The Environmental Working Group's annual "Dirty Dozen" report for 2012 has named the fruits and vegetables ranking highest in pesticide residue. Don't get all excited about shopping at Whole Foods to escape the problem, organic food has all kinds of pesticides, they are just 'natural', like strychnine, and the Environmental Working Group did not run any tests of their own, they did a review of government tests ("ranks pesticide contamination for 45 popular fruits and vegetables based on an analysis of more than 60,700 samples taken from 2000 to 2010 by the USDA and the federal Food and Drug Administration.") and then wrote a summary.

The foods with the most pesticides (so wash them thoroughly, obviously, though that seems like common sense since the 18th century) were found to be:

1. Apples
2. Celery
3. Sweet bell peppers
4. Peaches
5. Strawberries
6. Imported nectarines

 7. Grapes
8. Spinach
9. Lettuce
10. Cucumbers
11. Domestic blueberries
12. Potatoes

And they created a super dirty list, which has green beans and kale/collard greens.


On the 'good' list they include what you would expect - namely, foods that are irrelevant in organic food anyway, like pineapples, where nothing can get through the shell. You bite right into an apple, you don't bite into a pineapple or an ear of corn off the stalk. 98 percent of conventional apples had pesticides, they highlight, which sounds telling - except no organic apples were analyzed so highlighting 'conventional' is a little dishonest.

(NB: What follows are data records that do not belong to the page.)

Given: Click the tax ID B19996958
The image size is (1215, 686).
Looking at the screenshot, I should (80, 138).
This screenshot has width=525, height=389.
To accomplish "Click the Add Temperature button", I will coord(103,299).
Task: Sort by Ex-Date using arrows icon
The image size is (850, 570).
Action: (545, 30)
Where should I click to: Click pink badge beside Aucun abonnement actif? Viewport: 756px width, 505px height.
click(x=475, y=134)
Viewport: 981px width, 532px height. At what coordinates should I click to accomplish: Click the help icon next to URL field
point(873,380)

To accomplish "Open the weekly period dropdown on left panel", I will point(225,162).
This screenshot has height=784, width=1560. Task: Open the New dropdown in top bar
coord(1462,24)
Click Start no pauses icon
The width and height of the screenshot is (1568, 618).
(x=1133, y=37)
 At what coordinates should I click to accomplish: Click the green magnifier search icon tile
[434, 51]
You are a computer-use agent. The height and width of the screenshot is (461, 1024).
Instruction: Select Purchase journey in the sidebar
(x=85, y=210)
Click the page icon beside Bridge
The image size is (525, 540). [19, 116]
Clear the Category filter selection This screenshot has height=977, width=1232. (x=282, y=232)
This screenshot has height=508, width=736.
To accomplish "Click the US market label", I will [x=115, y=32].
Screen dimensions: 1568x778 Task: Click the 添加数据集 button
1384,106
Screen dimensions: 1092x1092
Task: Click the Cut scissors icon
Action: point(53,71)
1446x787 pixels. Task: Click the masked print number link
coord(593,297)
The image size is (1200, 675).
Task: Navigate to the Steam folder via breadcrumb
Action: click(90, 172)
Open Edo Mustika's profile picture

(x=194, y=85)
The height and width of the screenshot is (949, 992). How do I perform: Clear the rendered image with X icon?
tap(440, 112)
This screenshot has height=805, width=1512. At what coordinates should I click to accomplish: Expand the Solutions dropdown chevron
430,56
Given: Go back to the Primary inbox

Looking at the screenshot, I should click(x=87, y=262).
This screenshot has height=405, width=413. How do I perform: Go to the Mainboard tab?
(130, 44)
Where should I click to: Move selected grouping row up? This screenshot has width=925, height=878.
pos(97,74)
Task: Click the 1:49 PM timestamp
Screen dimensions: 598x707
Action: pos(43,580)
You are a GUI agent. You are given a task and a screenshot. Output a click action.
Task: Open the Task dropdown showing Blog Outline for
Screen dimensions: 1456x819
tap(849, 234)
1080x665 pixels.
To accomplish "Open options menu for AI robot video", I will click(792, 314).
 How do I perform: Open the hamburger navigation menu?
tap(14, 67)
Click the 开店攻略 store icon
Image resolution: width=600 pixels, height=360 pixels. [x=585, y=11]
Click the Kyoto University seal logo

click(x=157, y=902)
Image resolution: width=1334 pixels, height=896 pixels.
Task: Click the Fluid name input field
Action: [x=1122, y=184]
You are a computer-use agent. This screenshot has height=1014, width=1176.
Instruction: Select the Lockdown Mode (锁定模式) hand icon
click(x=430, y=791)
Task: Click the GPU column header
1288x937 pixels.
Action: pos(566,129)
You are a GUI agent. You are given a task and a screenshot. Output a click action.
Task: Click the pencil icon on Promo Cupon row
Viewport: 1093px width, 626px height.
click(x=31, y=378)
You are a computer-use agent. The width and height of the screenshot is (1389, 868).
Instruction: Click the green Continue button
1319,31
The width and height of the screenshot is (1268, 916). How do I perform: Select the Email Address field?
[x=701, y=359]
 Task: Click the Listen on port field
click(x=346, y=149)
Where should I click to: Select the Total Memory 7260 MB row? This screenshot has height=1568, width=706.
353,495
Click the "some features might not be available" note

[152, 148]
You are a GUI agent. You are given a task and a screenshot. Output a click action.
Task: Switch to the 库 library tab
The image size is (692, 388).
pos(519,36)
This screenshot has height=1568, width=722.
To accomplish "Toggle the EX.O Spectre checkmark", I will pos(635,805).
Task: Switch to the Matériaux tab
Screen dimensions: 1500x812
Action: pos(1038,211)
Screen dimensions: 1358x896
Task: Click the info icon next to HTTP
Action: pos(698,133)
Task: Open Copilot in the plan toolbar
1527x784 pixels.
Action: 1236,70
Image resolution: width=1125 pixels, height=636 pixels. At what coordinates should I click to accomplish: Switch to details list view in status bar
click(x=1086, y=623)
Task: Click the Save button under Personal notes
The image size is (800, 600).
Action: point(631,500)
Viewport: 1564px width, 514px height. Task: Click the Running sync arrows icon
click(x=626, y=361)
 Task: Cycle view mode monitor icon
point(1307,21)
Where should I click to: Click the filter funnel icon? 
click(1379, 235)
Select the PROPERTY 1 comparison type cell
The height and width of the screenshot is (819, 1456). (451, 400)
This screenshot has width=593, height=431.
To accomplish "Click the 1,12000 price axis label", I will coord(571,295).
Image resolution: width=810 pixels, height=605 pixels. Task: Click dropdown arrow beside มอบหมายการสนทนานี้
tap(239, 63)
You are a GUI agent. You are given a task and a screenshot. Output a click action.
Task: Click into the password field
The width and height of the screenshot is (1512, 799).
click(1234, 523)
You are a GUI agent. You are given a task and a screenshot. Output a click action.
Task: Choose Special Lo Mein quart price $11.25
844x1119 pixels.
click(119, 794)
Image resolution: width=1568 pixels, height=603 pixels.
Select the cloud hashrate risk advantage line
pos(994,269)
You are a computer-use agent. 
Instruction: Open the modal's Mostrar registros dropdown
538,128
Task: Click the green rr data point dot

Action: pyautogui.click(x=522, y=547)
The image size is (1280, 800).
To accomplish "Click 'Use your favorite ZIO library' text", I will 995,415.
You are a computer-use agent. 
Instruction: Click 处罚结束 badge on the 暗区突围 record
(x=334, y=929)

Celery had 57 different pesticides while the bell peppers had 15 on one pepper they tested.

Here are 15 foods you can buy without fear - and save yourself money by not engaging in the intellectual placebo of buying organic, since it makes no difference:
  1. Onions
  2. Avocado
  3. Sweet corn
  4. Pineapple
  5. Mangos
  6. Sweet peas
  7. Asparagus
  8. Kiwi
  9. Cabbage
  10. Eggplant
  11. Cantaloupe
  12. Watermelon
  13. Grapefruit
  14. Sweet potato
  15. Honeydew melon
One thing they noted that should be a concern whether you buy into organic marketing or not - baby food. No matter if the pesticide is organic or synthetic it is probably not good.

In 2010, the USDA began to test for pesticide residues on products used in baby food and tested about 190 samples each of green beans, pears and sweet potatoes. Green beans used as baby food contained five pesticides. The organophosphate methamidiphos was found on 9.4 percent of samples and the organophosphate acephate, on 7.8 percent of samples.